• _EXERCISE GOAL_: If a line in the entries below includes the string "External", copy it out.

• _DATA PROVIDED_:
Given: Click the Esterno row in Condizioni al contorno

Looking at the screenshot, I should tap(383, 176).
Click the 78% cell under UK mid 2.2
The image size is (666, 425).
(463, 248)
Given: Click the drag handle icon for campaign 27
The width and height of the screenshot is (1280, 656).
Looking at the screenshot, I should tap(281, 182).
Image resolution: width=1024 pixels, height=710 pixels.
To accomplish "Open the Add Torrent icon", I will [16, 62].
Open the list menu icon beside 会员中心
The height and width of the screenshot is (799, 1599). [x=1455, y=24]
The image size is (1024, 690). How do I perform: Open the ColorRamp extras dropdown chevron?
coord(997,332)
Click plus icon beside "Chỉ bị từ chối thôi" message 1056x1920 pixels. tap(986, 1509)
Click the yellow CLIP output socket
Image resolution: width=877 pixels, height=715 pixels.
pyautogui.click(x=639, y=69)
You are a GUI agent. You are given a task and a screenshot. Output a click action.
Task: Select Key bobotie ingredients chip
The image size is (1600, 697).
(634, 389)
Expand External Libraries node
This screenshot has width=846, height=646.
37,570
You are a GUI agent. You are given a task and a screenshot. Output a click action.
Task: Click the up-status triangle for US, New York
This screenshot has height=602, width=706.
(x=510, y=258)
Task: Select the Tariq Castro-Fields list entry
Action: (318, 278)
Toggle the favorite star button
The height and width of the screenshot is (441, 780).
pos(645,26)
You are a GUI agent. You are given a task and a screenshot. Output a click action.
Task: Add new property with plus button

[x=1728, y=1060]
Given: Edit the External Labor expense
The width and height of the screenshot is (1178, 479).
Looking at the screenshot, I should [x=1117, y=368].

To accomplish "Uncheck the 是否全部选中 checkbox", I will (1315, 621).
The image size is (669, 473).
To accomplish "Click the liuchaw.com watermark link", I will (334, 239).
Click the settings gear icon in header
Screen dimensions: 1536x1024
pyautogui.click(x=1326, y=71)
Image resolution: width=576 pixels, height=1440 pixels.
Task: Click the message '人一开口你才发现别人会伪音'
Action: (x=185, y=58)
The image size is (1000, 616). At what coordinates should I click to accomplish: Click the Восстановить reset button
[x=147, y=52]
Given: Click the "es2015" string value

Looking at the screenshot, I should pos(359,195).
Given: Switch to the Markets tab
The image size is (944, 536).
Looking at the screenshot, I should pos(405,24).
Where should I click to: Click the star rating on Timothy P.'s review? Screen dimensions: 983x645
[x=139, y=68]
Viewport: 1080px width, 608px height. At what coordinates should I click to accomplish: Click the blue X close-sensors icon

• _ANSWER FOR THE TASK_:
Expand External Libraries node
Given: Edit the External Labor expense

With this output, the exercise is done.